Lord Justice Jackson accepts he will never be loved by swathes of the legal profession as he bows out of judicial office – but he insists his attempts to transform the landscape have been worthwhile.
The architect of major civil justice reforms in 2013 retires this week and has reflected on a decade of trying to reduce the costs of litigation.
Speaking to the Cambridge Law Faculty on Monday, Jackson said his task of reforming the rules of procedure was ‘about as unglamorous as it gets’, and that litigation costs remain too high, but he was pleased to have eliminated some excesses and ultimately made improvements.

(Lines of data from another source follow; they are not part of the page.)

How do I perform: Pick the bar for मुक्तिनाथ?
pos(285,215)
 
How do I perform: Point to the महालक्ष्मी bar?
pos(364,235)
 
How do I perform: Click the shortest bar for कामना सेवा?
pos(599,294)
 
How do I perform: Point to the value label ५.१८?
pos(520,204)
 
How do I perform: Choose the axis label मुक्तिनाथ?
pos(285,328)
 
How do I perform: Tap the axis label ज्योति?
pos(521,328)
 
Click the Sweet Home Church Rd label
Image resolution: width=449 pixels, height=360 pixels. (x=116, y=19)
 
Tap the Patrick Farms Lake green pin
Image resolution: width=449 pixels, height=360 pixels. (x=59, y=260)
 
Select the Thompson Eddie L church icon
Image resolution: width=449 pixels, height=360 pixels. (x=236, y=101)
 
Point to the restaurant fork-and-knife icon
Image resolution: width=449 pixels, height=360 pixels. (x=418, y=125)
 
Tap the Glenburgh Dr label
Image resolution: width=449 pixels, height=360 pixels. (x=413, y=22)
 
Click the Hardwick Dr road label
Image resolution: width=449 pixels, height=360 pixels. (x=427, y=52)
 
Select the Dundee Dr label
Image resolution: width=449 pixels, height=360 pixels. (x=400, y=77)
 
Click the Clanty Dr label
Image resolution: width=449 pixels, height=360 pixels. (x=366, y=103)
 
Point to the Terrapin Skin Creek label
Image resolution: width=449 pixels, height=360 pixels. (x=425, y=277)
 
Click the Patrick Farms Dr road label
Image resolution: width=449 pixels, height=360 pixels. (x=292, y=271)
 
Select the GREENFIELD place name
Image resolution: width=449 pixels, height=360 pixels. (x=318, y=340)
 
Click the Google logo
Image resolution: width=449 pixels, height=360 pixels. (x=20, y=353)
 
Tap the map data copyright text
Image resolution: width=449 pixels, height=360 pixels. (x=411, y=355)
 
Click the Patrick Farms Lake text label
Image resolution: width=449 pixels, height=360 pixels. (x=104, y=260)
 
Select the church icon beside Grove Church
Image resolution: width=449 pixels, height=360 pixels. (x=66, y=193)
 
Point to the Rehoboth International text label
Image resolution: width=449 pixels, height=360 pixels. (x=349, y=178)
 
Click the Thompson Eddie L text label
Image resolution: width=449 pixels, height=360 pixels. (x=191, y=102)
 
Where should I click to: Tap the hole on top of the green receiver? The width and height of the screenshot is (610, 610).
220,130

His reforms turned civil litigation upside down, scrapping the recoverability of success fees and ATE, advancing costs budgeting and formulating the new proportionality rule.

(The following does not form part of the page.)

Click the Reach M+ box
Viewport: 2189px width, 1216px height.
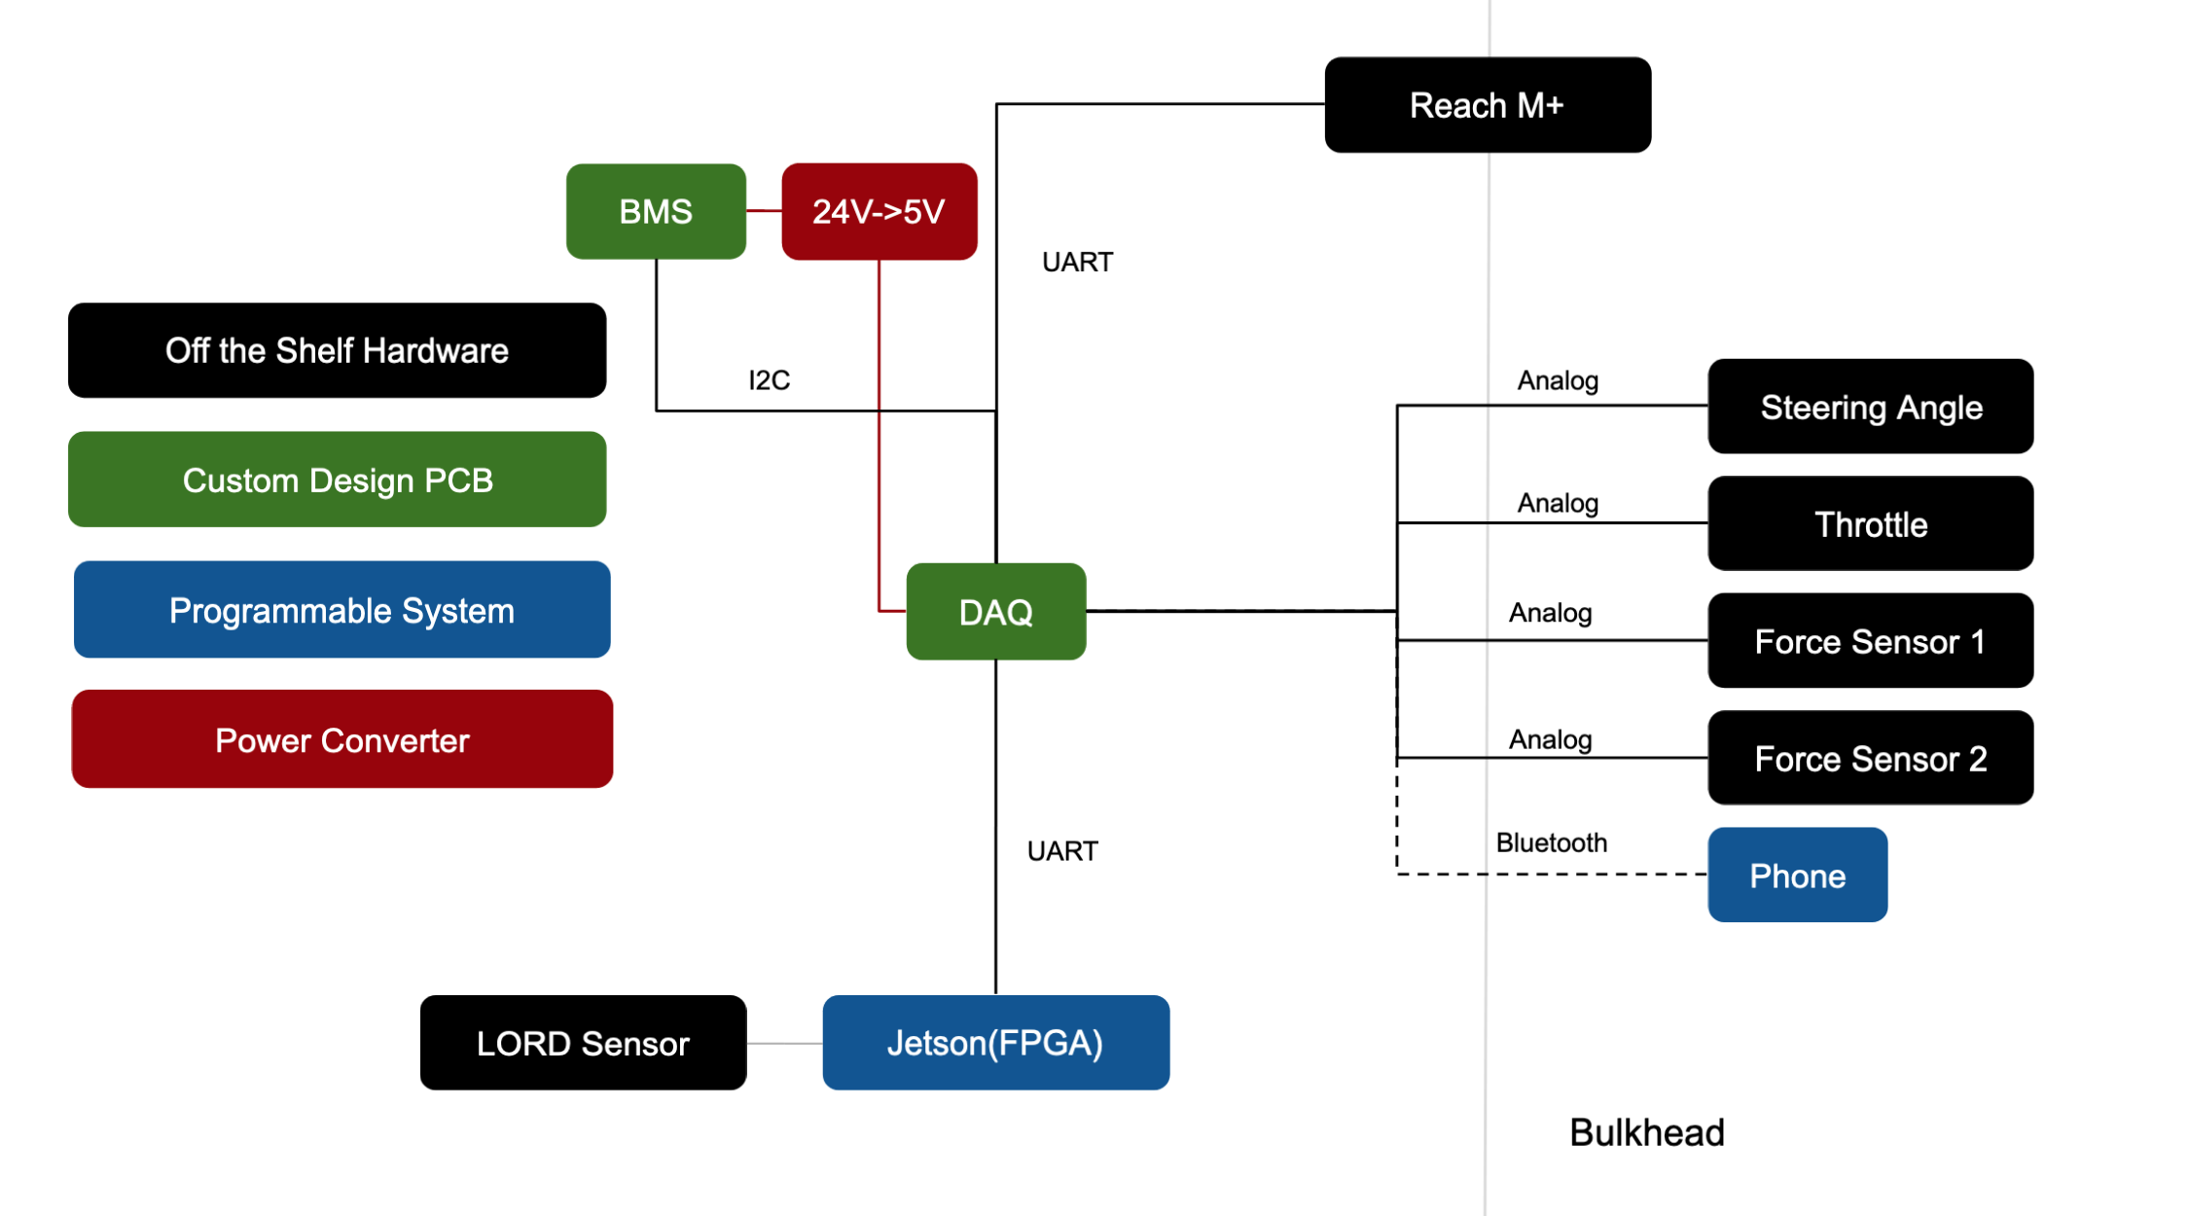pyautogui.click(x=1488, y=105)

But the speech, entitled ‘Was it all worth it?’, contained just one reference to regret - his warnings over maintaining existing legal aid provision were not heeded.
Jackson’s report had stressed the ‘vital necessity’ of making no further cutbacks in legal aid availability or eligibility. In the event, in the very same legislation (the Legal Aid, Sentencing and Punishment of Offenders Act), the government wrapped up both Jackson and legal aid reforms.
Jackson admitted that anyone meddling with costs was bound to be disliked by lawyers and he noted the ’numerous onslaughts’ he received in legal journals. But ultimately, he concluded it had been worth the effort.
‘As things stood 10 years ago, someone had to do something about costs (especially the absurd CFA/ATE regime),’ he said.
‘Whoever received that poisoned chalice was bound to make themselves extremely unpopular – unless they ducked every controversial issue. Despite all the criticisms which RJ has received over the last 10 years, the blunt and inescapable fact is that the Jackson reforms have achieved significant reductions in the costs of litigation.’
His biggest successes? Case management reform and firmer enforcement of rules and court orders. Similarly he was pleased with the new procedure of concurrent expert evidence, the end of recoverable success fees and ATE premiums, and the promotion of third party funding. As he outlined in a Gazette interview this week, the lack of take-up of damages-based agreements remains a source of irritation.